**Quoted passage**
Turkeys are certainly attractive birds, but they don’t have teeth. In fact, virtually all birds lack pearly whites. That tidbit begs the question: How do turkeys eat?
When it’s mealtime, a turkey’s beak scoops up some delicious blades of grass, berries, grains, seeds, or other pieces of food. Next, its salivary glands get to work, moistening and breaking down that grub. The turkey’s tongue then forces the food backwards, and it drops into the crop, which is like a little storage container within the esophagus.
Eventually, the food makes its way into the stomach; the acids there tear it apart even more. In addition, a turkey’s stomach contains a section with thick walls called the gizzard. Turkeys often swallow little stones, and they go right into the gizzard. That way, when morsels pass through, they rub against the stones and get ripped into even tinier shreds.
At last, the food goes into the intestines, and the turkey’s body takes out the nutrients that it needs for survival and nourishment. The remainder, of course, gets excreted.
No Turkeys at the Original Holiday Dinner?
With all of this turkey talk, you might start to wonder something else: Why do people eat these feathered creatures on the fourth Thursday of every November?
Many folks assume that the Pilgrims and Native Americans ate turkeys at the original Thanksgiving dinner way back in 1621, and that’s the reason we do so now. However, it’s possible that they ate geese, ducks, or even swans at that historic event instead.
During the 1850s, the journals of William Bradford, a Pilgrim who served for decades as the governor of his colony, were discovered. Before that time, those documents had been missing for about 100 years. They quickly became popular reading across the country. In those texts, Bradford discusses the turkeys that the Pilgrims would hunt. Thus, Pilgrims and turkeys became permanently linked in the public’s imagination.
A Bird Becomes a Tradition
In 1863, Abraham Lincoln made Thanksgiving a federal holiday, and turkeys became the perfect choice for that day’s main course. After all, they’re relatively big, and they’re full of tasty meat.
At that time, this kind of poultry wasn’t consumed all that often. Therefore, it seemed like a true holiday indulgence. This meat was affordable as well. Unlike cows that provided milk, roosters that woke people up, and hens that laid eggs, turkeys didn’t serve humans any useful purpose unless they were served on a plate.
Giving Thanks for Healthy Mouths
Today, Thanksgiving dinner isn’t merely delicious. It can also provide your gums and teeth with vital nutrients. Turkey is full of protein. Yams are bursting with vitamin C, which fortifies gums; just try to avoid candied yams. Mashed potatoes will supply you with potassium and vitamin B6, both of which promote oral health. For their part, pumpkins are loaded with vitamins and minerals, including vitamin A, which can help heal ailing gums, and magnesium, which strengthens enamel.
Let’s not forget the appetizers. Cheese has calcium, which also makes enamel harder. On top of that, nuts, carrots, and other crunchy snacks stimulate the release of saliva, clearing the mouth of harmful microbes. Thus, although turkeys don’t have teeth, Turkey Day can be very helpful to yours.

**Activity list**
[a] Answer these questions about the article on turkeys and Thanksgiving:
(i) What is the thick-walled section of a turkey's stomach called?
(ii) In what year did Abraham Lincoln make Thanksgiving a federal holiday?
(iii) For about how long had William Bradford's journals been missing before they were discovered?
[b] Reproduce the article on turkeys and Thanksgiving word for word, from "When it’s mealtime, a" to "within the esophagus.".
The lines that come next are taken from a separate source.

**Supplied material**
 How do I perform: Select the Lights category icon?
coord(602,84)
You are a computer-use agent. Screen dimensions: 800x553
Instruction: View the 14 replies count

**List of answers**
[a]
(i) The gizzard.
(ii) 1863.
(iii) About 100 years.

[b]
When it’s mealtime, a turkey’s beak scoops up some delicious blades of grass, berries, grains, seeds, or other pieces of food. Next, its salivary glands get to work, moistening and breaking down that grub. The turkey’s tongue then forces the food backwards, and it drops into the crop, which is like a little storage container within the esophagus.